Oefentekst:
------------------------------------------------------------
Tekst Mélanie van den Haak
Foto Martijn Beekman
Riemen in het water, riemen uit het water. In, uit. In, uit. Zes bovenlichamen bewegen zich als één naar voren en weer naar achteren, naar voren en weer naar achteren. Het water klotst. Er is alleen een boot die door het water schiet. En die cadans, een soort mantra. "Haal op! Gelíjk! Haal op! Gelíjk! En 1, en 2, en 3, en 4!"
Yvonne Mooij zag het eerst helemaal niet zitten om in een sloep te stappen. "Ik kan niet eens goed zwemmen, ik heb niet zo veel met water. En daar komt bij: ik zat al anderhalf jaar als een watje op de bank. Maar bij bureau Phoenix bleven ze het vragen. Dus toen het op een dag mooi weer was, stapte ik toch maar eens aan boord. Ik kon er helemaal niks van. Logisch, want je kunt niet tegelijkertijd in je hoofd zitten én goed roeien. En toen kwamen de tranen. Ik heb als een gek zitten janken in die boot."
Twee decennia geleden kwam Yvonne als jong meisje bij de politie. Al vrij in het begin maakte ze behoorlijk heftige dingen mee. De dood van een kind, bijvoorbeeld. "Op de plaats delict toon je je emoties niet. Die stop je weg. Ook later op de werkvloer werd er gewoon niet meer over gesproken. Psychologische nazorg bestond in die tijd niet. Laat staan dat iemand het had over PTSS. Hooguit werden er later onderling nog wat botte grapjes over een zaak gemaakt. Ik woonde alleen, thuis heb ik dus ook nooit met iemand gepraat over de dingen die ik meemaakte."
------------------------------------------------------------
Jouw opdracht:
Geef de tekst over Yvonne Mooij en het roeien woordelijk en volledig weer. De records hebben hier geen functie.

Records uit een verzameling
------------------------------------------------------------
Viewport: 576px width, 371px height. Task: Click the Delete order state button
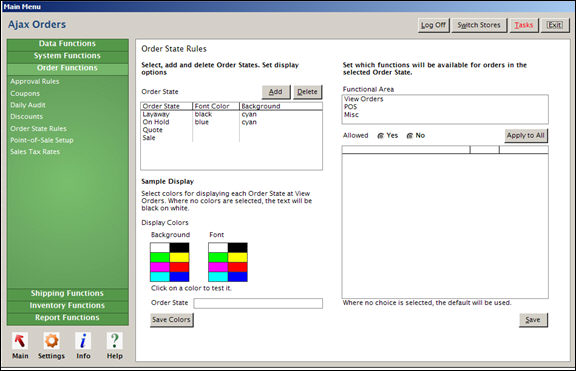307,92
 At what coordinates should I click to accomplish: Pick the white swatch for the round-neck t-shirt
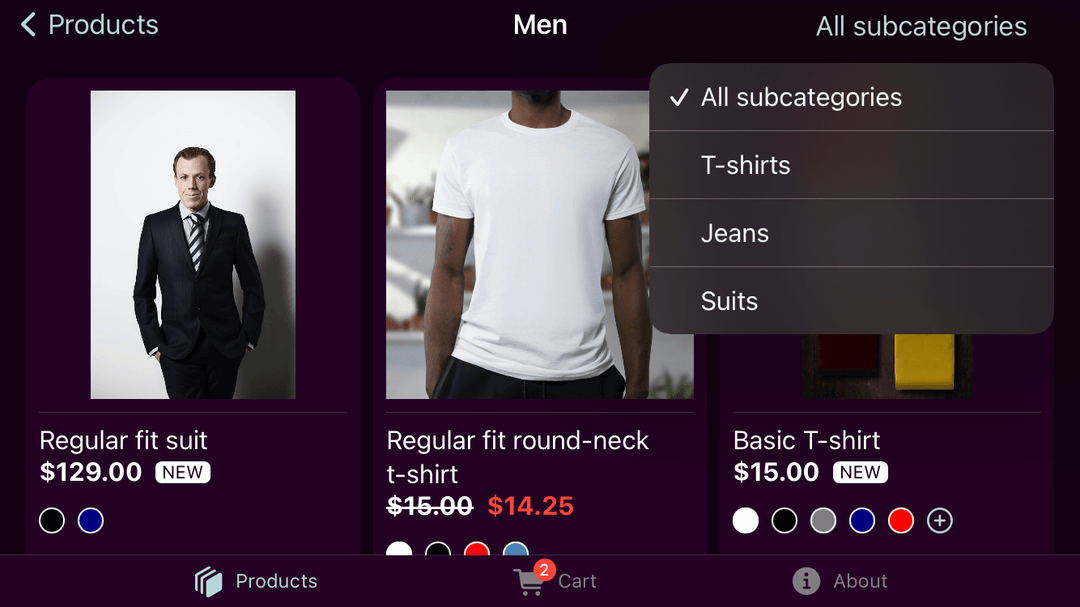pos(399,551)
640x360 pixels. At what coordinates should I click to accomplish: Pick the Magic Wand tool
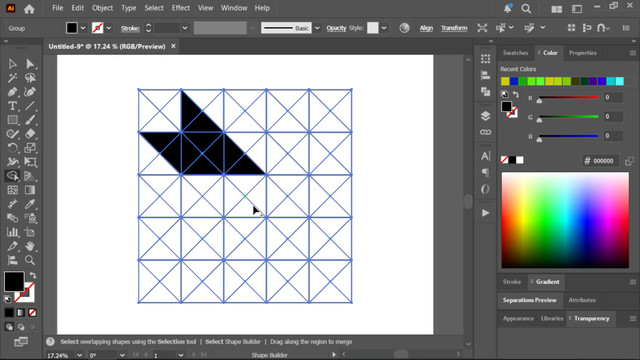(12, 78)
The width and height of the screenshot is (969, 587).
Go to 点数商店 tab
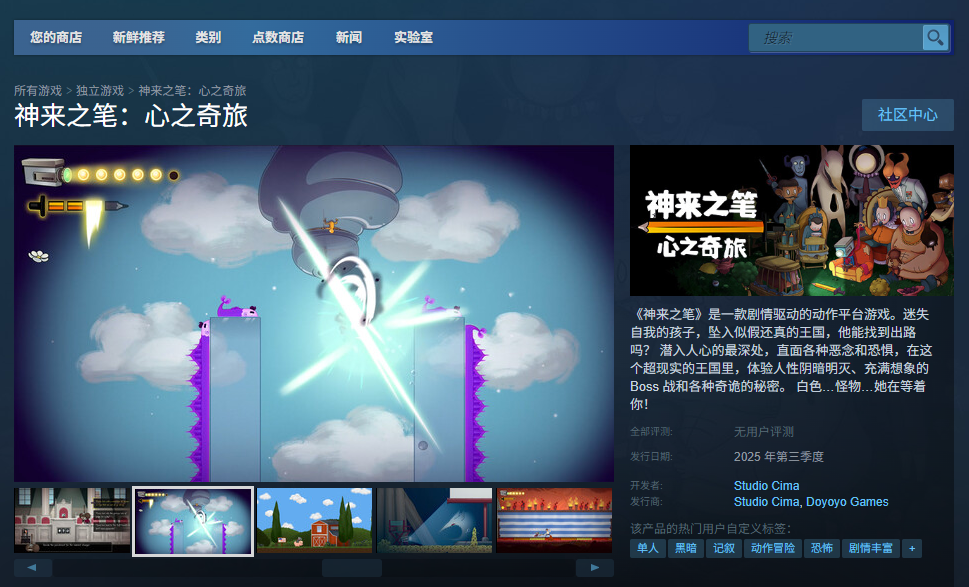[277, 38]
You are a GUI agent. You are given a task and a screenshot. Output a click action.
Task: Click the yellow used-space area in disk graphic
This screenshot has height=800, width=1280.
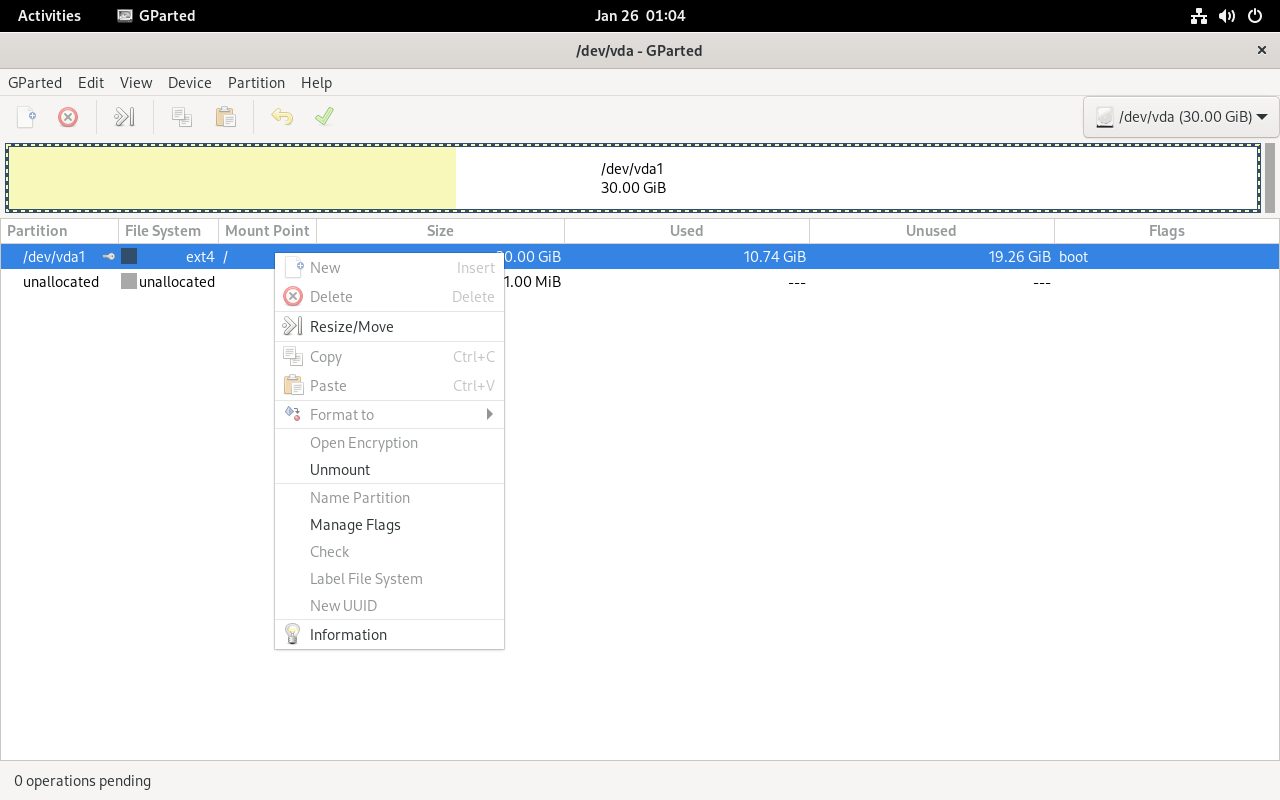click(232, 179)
------------------------------------------------------------
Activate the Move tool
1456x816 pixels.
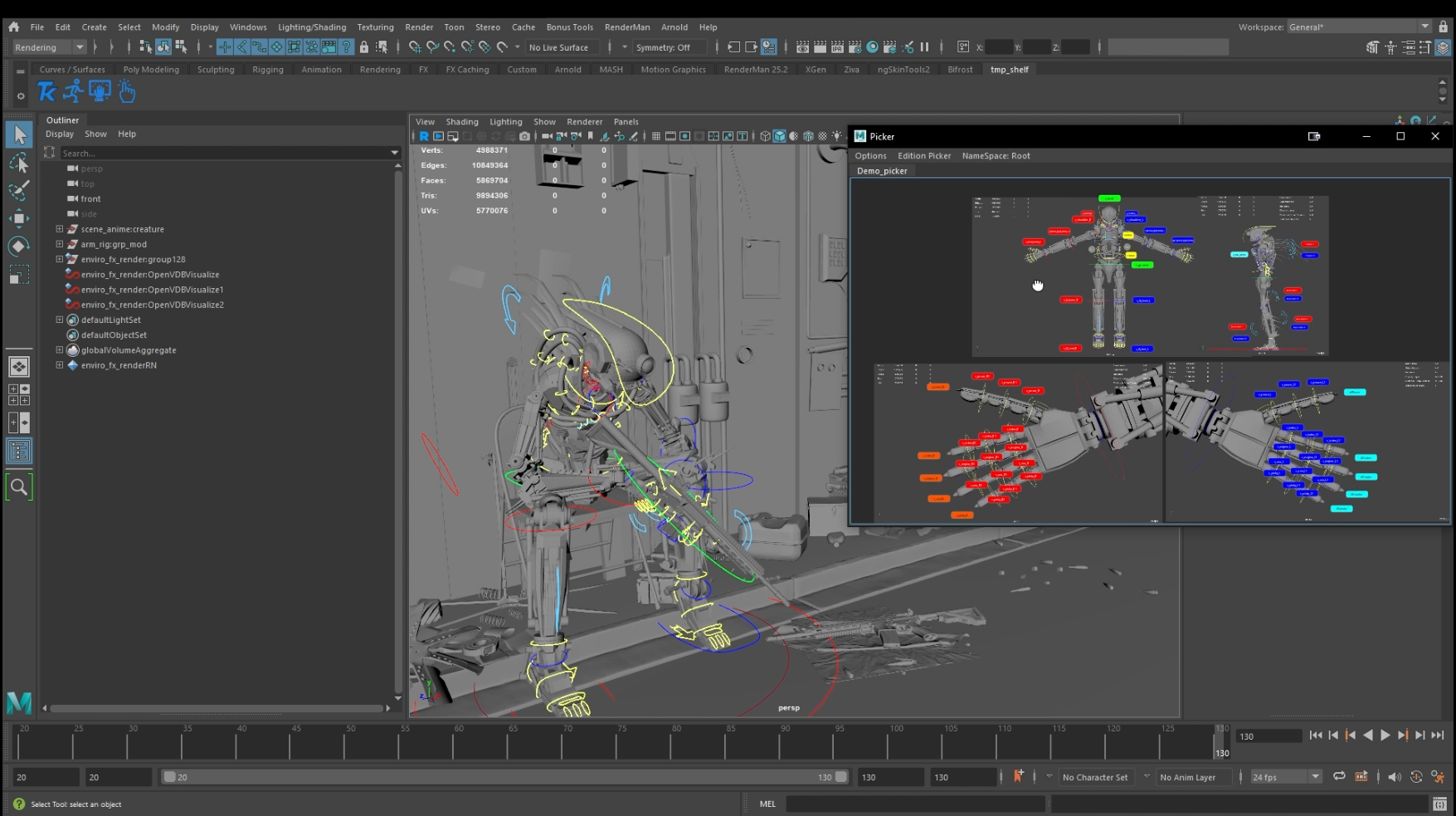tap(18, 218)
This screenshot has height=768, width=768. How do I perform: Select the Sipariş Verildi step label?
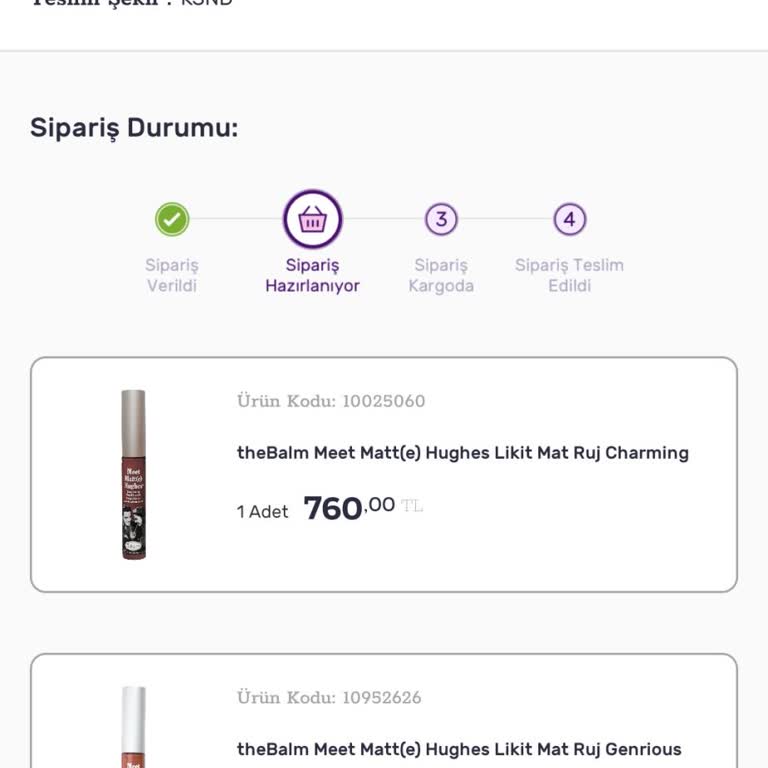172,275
------------------------------------------------------------
Uitwerking:
Tekst Mélanie van den Haak
Foto Martijn Beekman
Riemen in het water, riemen uit het water. In, uit. In, uit. Zes bovenlichamen bewegen zich als één naar voren en weer naar achteren, naar voren en weer naar achteren. Het water klotst. Er is alleen een boot die door het water schiet. En die cadans, een soort mantra. "Haal op! Gelíjk! Haal op! Gelíjk! En 1, en 2, en 3, en 4!"
Yvonne Mooij zag het eerst helemaal niet zitten om in een sloep te stappen. "Ik kan niet eens goed zwemmen, ik heb niet zo veel met water. En daar komt bij: ik zat al anderhalf jaar als een watje op de bank. Maar bij bureau Phoenix bleven ze het vragen. Dus toen het op een dag mooi weer was, stapte ik toch maar eens aan boord. Ik kon er helemaal niks van. Logisch, want je kunt niet tegelijkertijd in je hoofd zitten én goed roeien. En toen kwamen de tranen. Ik heb als een gek zitten janken in die boot."
Twee decennia geleden kwam Yvonne als jong meisje bij de politie. Al vrij in het begin maakte ze behoorlijk heftige dingen mee. De dood van een kind, bijvoorbeeld. "Op de plaats delict toon je je emoties niet. Die stop je weg. Ook later op de werkvloer werd er gewoon niet meer over gesproken. Psychologische nazorg bestond in die tijd niet. Laat staan dat iemand het had over PTSS. Hooguit werden er later onderling nog wat botte grapjes over een zaak gemaakt. Ik woonde alleen, thuis heb ik dus ook nooit met iemand gepraat over de dingen die ik meemaakte."